Эрих Ремарк - Возвращение
- Что с тобой? - спрашивает тетка, обрывая себя на полуслове.
- Вошь, верно. Еще окопная, - отвечаю я. - Мы все там так обовшивели, что это добро и за неделю не выведешь.
Она в ужасе пятится.
- Не бойтесь, - успокаиваю я, - она не скачет. Вошь - не блоха.
- Ах, ради бога! - Она прикладывает палец к губам и корчит такую мину, точно я сказал черт знает какую гадость. Впрочем, таковы они все: требуют, чтобы мы были героями, но о вшах не хотят ничего знать.
Мне приходится пожимать руки всем многочисленным гостям, и я начинаю потеть. Люди здесь совсем не такие, как на фронте. По сравнению с ними я кажусь себе неуклюжим, как танк. Они сидят, будто куклы в витрине, и разговаривают, как на сцене. Я стараюсь прятать руки, ибо окопная грязь въелась в них, как яд. Украдкой обтираю их о брюки, и все-таки руки мои оказываются влажными именно в ту минуту, когда надо поздороваться с дамой.
Жмусь к стенкам и случайно попадаю в группу гостей, в которой разглагольствует советник счетной палаты.
- Вы только представьте себе, господа, - кипятится он, - шорник! Шорник и вдруг - президент республики! Вы только вообразите себе картину: парадный прием во дворце, и шорник дает аудиенции! Умора! - От возбуждения он даже закашлялся. - А вы, юный воин, что вы скажете на это? - обращается он ко мне и треплет меня по плечу.
Над этим вопросом я еще не задумывался. В смущении пожимаю плечами:
- Может быть, он кое-что и смыслит...
С минуту господин советник пристально смотрит на меня, затем разражается хохотом.
- Очень хорошо, - каркает он, - очень хорошо... Может быть, он кое-что и смыслит! Нет, голубчик, это надо иметь о крови! Шорник! Но почему тогда не портной или сапожник?
Он снова поворачивается к своим собеседникам. Меня злит его болтовня. С какой стати он так пренебрежительно говорит о сапожниках? Они были не худшими солдатами, чем господа из образованных. Адольф Бетке тоже сапожник, а в военном деле смыслил больше иного майора. У нас на фронте ценился человек, а не его профессия. Неприязненно оглядываю советника. Он так и сыплет цитатами; возможно, он и вправду хлебал образование ложками, но на фронте, если бы понадобилось, я предпочел бы, чтобы из огня меня вынес не он, а Адольф Бетке.
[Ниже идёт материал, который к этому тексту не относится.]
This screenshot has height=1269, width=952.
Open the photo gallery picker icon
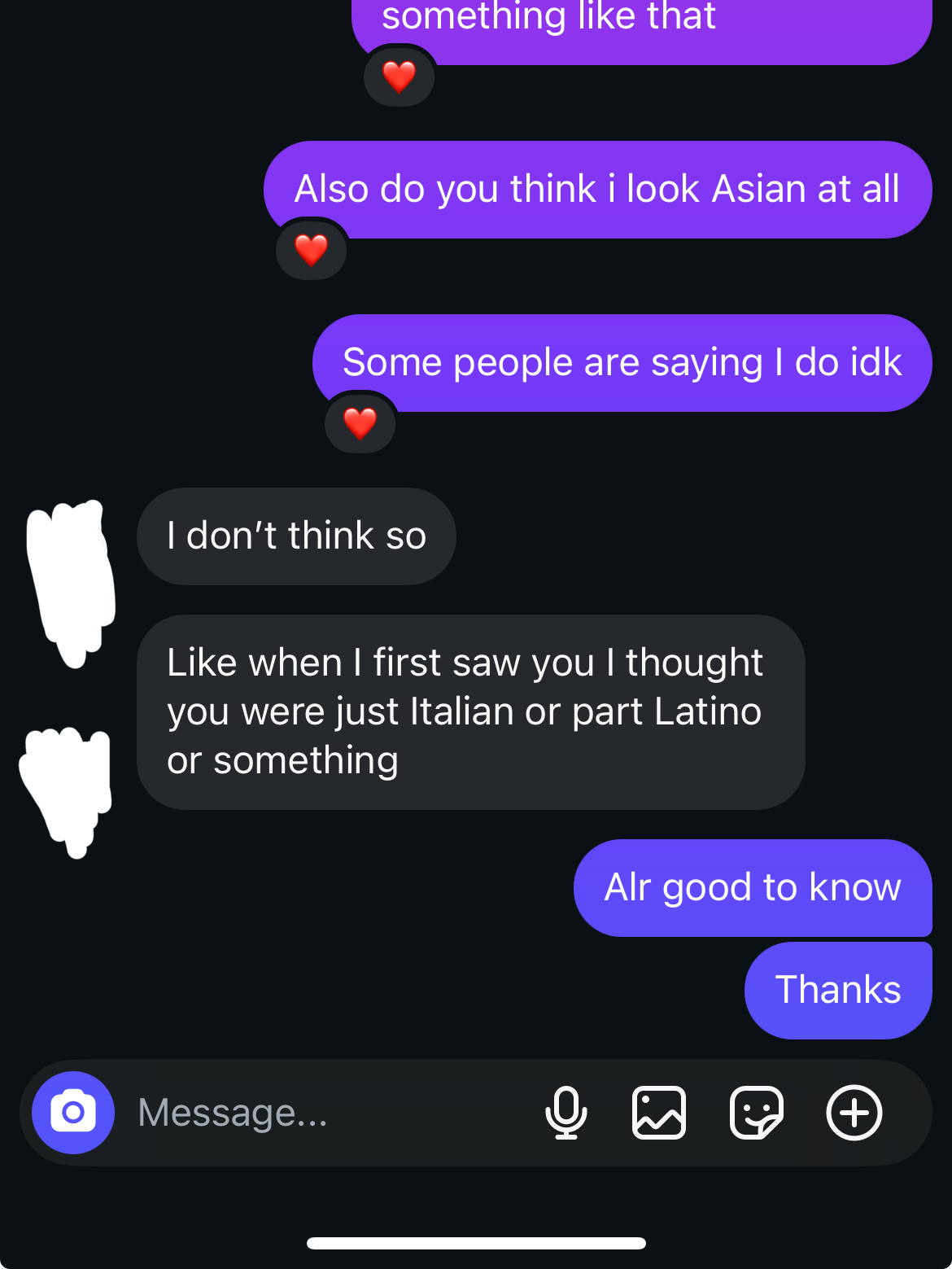tap(659, 1112)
Я рад, когда наконец все усаживаются за стол. Моя соседка - молодая девушка в лебяжьем боа. Она нравится мне, но я не знаю, о чем с ней говорить. На фронте вообще мало приходилось разговаривать, а с дамами и подавно. Все оживленно болтают. Пытаюсь прислушаться, чтобы уловить для себя что-либо поучительное.
На почетном месте, возле хозяйки, сидит советник счетной палаты. Как раз в эту минуту он заявляет, что если бы мы продержались еще два месяца, война была бы выиграна. От такого вздора мне чуть дурно не становится: каждому рядовому известно, что у нас попросту иссякли боевые припасы и людские резервы. Против советника сидит дама и рассказывает о своем муже, павшем на поле брани; при этом она так важничает, словно убита она, а не он. Подальше, на другом конце стола, разговор идет об акциях и об условиях мира. И, само собой разумеется, сии господа лучше разбираются в этих вопросах, чем те, кто непосредственно занимается ими. Какой-то субъект с крючковатым носом рассказывает с ханжеским сочувствием злую сплетню о жене своего друга и при этом так плохо скрывает злорадство, что хочется запустить ему в рожу стаканом.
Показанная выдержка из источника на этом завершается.